Short exercise =
Please rewrite the records below, swapping every "pixels" for "px" and leaving everything else unchanged.

════

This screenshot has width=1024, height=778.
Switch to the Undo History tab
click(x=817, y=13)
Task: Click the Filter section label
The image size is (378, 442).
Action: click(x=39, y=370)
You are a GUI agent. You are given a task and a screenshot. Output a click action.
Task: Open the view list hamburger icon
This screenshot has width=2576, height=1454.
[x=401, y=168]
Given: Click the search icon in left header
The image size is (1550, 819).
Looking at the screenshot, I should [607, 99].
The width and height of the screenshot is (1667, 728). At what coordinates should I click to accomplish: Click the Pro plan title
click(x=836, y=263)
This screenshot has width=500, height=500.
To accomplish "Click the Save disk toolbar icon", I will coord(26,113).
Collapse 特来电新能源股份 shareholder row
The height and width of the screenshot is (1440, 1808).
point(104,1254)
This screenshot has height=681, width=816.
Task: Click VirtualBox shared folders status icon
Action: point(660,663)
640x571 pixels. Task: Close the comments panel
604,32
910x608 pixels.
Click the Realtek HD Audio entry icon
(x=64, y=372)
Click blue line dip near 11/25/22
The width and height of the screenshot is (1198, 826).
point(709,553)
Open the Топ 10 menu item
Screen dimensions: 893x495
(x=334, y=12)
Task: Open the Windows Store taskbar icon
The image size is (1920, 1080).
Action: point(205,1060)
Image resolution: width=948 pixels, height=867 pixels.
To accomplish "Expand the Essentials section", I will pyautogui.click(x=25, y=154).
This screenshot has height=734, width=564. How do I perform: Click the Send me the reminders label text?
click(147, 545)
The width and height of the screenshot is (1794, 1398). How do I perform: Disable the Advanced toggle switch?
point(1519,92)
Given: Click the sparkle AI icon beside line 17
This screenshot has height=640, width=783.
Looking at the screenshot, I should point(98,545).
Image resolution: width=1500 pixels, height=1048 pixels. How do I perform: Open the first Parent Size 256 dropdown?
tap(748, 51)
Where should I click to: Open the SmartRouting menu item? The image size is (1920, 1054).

════

Response =
This screenshot has width=1024, height=778.
Switch to the Undo History tab
click(x=817, y=13)
Task: Click the Filter section label
The image size is (378, 442).
Action: click(x=39, y=370)
You are a GUI agent. You are given a task and a screenshot. Output a click action.
Task: Open the view list hamburger icon
This screenshot has width=2576, height=1454.
[x=401, y=168]
Given: Click the search icon in left header
The image size is (1550, 819).
Looking at the screenshot, I should [607, 99].
The width and height of the screenshot is (1667, 728). At what coordinates should I click to accomplish: Click the Pro plan title
click(x=836, y=263)
This screenshot has width=500, height=500.
To accomplish "Click the Save disk toolbar icon", I will coord(26,113).
Collapse 特来电新能源股份 shareholder row
The height and width of the screenshot is (1440, 1808).
point(104,1254)
This screenshot has height=681, width=816.
Task: Click VirtualBox shared folders status icon
Action: point(660,663)
640x571 px. Task: Close the comments panel
604,32
910x608 px.
Click the Realtek HD Audio entry icon
(x=64, y=372)
Click blue line dip near 11/25/22
The width and height of the screenshot is (1198, 826).
point(709,553)
Open the Топ 10 menu item
Screen dimensions: 893x495
(x=334, y=12)
Task: Open the Windows Store taskbar icon
The image size is (1920, 1080).
Action: point(205,1060)
Image resolution: width=948 px, height=867 px.
To accomplish "Expand the Essentials section", I will pyautogui.click(x=25, y=154).
This screenshot has height=734, width=564. How do I perform: Click the Send me the reminders label text?
click(147, 545)
The width and height of the screenshot is (1794, 1398). How do I perform: Disable the Advanced toggle switch?
point(1519,92)
Given: Click the sparkle AI icon beside line 17
This screenshot has height=640, width=783.
Looking at the screenshot, I should point(98,545).
Image resolution: width=1500 px, height=1048 px. How do I perform: Open the first Parent Size 256 dropdown?
tap(748, 51)
Where should I click to: Open the SmartRouting menu item? The image size is (1920, 1054).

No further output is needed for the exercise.